■ **SUPPLIED MATERIAL**:
--------------------------------------------------

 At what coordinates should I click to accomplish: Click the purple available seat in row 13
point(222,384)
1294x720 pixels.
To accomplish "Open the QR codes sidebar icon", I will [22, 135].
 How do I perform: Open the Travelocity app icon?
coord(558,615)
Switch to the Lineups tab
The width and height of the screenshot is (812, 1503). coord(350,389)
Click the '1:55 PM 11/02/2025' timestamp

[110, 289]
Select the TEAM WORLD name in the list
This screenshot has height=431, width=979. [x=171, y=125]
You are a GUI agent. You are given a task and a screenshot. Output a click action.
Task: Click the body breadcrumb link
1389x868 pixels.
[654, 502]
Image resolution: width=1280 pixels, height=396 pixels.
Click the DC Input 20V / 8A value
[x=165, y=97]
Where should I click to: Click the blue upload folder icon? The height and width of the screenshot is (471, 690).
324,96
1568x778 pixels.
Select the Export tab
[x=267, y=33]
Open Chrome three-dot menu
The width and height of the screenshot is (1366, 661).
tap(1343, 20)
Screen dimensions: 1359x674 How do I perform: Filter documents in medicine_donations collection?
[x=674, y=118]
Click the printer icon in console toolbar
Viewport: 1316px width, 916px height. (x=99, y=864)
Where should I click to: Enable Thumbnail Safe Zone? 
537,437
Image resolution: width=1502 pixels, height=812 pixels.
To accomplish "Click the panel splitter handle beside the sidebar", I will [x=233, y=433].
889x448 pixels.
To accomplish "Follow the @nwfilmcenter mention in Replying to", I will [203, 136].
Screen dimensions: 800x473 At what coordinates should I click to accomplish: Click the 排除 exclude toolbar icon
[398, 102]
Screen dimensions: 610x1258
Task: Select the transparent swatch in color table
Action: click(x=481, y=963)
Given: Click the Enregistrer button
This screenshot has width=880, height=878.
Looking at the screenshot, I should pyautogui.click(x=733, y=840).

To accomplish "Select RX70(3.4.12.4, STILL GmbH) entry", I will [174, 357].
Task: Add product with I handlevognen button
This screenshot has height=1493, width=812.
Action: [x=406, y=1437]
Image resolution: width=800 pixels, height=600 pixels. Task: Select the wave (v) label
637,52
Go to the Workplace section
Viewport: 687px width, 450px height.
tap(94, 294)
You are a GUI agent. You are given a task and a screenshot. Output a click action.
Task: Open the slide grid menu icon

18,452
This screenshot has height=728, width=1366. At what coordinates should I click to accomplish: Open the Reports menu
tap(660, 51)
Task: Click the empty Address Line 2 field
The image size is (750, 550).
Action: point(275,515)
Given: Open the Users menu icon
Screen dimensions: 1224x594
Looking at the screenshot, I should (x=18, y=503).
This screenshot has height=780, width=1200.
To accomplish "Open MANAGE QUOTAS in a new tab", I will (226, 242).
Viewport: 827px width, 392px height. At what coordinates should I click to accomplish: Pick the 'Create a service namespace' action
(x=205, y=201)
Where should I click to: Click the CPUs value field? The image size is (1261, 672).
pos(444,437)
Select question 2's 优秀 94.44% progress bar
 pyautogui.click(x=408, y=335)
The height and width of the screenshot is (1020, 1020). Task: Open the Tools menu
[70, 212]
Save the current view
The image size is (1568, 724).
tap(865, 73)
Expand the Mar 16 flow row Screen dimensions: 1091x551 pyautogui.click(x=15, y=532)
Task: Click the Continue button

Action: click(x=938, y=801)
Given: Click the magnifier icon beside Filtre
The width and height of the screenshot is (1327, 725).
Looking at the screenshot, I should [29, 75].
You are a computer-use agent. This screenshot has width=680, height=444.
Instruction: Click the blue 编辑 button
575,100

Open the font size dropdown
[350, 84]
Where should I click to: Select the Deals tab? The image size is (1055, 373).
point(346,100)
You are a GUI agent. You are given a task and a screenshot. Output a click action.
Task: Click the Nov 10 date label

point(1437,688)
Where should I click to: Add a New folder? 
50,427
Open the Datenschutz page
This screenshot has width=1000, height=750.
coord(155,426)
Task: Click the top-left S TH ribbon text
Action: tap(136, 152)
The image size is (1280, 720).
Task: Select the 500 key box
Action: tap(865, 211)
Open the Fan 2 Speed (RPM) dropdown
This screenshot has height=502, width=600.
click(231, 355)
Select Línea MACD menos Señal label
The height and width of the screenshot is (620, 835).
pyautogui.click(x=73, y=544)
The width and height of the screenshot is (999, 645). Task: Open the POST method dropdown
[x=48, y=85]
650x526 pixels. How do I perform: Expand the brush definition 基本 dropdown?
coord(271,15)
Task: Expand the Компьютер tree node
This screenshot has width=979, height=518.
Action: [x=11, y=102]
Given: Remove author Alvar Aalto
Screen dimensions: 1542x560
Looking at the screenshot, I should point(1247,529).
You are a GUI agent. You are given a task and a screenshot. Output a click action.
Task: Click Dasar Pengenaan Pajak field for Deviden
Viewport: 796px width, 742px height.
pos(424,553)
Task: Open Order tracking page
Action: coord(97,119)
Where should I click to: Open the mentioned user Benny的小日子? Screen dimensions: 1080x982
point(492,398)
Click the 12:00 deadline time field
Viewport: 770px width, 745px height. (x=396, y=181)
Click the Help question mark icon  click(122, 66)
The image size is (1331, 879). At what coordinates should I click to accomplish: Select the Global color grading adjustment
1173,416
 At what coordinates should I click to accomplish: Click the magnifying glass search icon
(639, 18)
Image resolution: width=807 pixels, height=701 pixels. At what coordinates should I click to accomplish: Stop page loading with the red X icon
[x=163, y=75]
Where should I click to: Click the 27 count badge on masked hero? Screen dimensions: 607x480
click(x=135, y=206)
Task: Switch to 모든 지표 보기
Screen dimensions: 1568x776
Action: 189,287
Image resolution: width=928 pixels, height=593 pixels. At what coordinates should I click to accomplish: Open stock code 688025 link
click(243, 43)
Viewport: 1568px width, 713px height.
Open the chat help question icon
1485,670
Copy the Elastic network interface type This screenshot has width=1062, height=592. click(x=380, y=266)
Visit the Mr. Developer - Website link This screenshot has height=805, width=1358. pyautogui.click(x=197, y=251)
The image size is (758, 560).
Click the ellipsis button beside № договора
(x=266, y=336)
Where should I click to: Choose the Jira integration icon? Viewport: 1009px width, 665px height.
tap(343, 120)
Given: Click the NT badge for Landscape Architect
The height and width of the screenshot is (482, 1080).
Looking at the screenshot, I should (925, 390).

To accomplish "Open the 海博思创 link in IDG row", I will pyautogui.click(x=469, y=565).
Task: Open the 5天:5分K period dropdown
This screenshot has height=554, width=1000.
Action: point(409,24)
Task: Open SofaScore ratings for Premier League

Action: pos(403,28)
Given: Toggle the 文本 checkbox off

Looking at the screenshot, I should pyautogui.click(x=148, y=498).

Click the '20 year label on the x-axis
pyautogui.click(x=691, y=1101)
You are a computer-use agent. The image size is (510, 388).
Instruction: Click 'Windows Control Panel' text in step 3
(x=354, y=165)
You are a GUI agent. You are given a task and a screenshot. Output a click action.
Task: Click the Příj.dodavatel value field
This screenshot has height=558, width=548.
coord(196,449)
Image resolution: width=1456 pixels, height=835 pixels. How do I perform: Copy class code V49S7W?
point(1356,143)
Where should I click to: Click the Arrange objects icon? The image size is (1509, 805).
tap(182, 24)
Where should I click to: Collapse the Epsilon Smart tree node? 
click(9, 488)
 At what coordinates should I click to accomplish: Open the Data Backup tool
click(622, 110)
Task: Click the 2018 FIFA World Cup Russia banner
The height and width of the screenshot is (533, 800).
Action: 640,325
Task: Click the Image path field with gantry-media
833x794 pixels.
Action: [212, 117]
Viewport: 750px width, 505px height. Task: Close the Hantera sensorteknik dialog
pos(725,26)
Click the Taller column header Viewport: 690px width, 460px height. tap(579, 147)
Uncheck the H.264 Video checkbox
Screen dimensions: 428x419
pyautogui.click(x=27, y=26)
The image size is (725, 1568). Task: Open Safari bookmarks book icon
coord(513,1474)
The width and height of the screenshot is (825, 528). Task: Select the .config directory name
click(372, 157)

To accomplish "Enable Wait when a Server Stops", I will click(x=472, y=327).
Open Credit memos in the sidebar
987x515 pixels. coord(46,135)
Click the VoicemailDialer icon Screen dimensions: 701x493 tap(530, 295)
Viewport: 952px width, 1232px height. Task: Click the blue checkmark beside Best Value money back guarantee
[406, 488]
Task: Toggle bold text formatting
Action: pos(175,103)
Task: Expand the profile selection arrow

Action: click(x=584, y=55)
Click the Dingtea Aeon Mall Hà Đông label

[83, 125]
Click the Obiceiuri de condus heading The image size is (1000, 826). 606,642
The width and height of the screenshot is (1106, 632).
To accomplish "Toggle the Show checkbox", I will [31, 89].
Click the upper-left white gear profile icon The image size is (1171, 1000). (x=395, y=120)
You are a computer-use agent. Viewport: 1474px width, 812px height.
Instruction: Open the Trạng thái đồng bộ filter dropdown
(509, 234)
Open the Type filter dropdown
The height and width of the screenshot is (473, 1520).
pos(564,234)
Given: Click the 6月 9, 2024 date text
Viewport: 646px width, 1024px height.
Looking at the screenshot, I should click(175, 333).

--------------------------------------------------

■ **TASK OBJECTIVE**: Where a line in the material contains "computer", copy that line.

■ **EXERCISE SOLUTION**:
You are a computer-use agent. This screenshot has width=680, height=444.
You are a computer-use agent. The image size is (510, 388).
You are a computer-use agent. Viewport: 1474px width, 812px height.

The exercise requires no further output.